In conventional TDI systems, the velocity with which the charge image is moved in the "along-track" direction (the TDI rate) is determined by apriori estimates of the velocity of the optical image, or by indirect measurements of the velocity. This is essentially an open-loop system solution, and any errors that may occur in the estimate of optical image velocity result in the velocity-mismatch MTF degradation referred to above.
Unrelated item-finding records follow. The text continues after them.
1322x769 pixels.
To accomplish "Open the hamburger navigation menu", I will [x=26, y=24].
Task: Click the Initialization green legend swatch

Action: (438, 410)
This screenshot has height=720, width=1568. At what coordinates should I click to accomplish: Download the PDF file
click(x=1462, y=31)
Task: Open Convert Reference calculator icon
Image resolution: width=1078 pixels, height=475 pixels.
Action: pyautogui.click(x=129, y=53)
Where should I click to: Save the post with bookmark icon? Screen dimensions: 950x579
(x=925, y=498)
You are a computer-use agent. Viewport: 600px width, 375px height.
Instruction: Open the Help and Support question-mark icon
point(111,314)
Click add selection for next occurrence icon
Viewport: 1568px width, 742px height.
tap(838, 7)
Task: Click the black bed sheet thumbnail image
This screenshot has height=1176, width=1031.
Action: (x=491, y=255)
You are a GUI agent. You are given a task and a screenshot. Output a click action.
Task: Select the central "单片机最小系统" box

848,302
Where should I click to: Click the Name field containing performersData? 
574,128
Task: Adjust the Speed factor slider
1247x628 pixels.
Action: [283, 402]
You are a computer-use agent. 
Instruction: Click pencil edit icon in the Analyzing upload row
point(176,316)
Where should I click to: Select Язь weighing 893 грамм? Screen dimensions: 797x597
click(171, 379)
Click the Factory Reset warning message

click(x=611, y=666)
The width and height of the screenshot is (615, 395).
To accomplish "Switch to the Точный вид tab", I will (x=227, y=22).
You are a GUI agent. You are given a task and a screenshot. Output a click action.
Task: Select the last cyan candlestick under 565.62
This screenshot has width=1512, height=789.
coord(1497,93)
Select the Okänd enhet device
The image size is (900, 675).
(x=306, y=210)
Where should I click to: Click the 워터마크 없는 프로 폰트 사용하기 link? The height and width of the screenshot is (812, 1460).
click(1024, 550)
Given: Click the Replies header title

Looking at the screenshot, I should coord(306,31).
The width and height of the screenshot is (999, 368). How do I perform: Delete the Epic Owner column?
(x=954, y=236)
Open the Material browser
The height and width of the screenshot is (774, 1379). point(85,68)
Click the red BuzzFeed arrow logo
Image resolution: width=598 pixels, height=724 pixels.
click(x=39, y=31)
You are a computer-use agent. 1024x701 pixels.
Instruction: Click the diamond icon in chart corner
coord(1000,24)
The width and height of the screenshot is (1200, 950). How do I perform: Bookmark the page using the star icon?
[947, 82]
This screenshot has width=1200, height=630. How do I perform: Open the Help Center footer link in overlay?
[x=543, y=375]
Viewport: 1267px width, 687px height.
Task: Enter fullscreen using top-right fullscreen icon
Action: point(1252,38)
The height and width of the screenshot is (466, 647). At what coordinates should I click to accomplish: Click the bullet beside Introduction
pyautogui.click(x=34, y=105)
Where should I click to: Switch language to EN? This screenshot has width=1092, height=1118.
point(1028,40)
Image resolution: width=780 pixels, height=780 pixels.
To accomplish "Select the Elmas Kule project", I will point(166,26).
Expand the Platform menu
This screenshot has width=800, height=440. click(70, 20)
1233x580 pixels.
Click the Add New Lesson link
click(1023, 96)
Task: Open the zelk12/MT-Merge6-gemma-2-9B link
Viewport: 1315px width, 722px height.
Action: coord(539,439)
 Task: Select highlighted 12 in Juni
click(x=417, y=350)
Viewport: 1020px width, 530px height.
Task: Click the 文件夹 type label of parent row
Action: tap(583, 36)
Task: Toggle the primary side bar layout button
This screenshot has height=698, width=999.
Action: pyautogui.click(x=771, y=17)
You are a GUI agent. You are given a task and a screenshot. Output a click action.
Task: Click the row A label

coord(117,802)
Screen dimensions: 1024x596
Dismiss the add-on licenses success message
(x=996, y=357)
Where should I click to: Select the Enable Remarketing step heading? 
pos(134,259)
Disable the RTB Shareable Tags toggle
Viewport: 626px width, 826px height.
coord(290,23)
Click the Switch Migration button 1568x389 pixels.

As one example, the TDI system may be mounted within a rotating satellite platform and may view a scene through an aperture within a wall of the satellite. An estimate of, and/or a measurement of, the satellite rotational rate is employed to move a desired charge image, such as an image of a star or some other celestial object, across a TDI imaging array. Movement of the charge image is accomplished by clocking the TDI imaging array so as to cause the charge image to move from row to row in the TDI "along-track" direction. However, if the estimate and/or measurement of the satellite rotational rate is in error, then the movement of the charge image of the star does not accurately follow the movement of the actual star image that results from satellite rotation. This difference between the TDI velocity and the actual velocity of image motion results in the degradation of the MTF of the TDI imaging system.
It is thus one object of this invention to provide a TDI imaging system with an improved MTF by substantially eliminating velocity-mismatch MTF degradation.
It is another object of this invention to provide a closed-loop TDI imaging system wherein the velocity of the charge image (TDI velocity) is adaptively controlled in order to maximize a velocity match metric, and wherein the system requires no apriori knowledge of the velocity of the TDI image.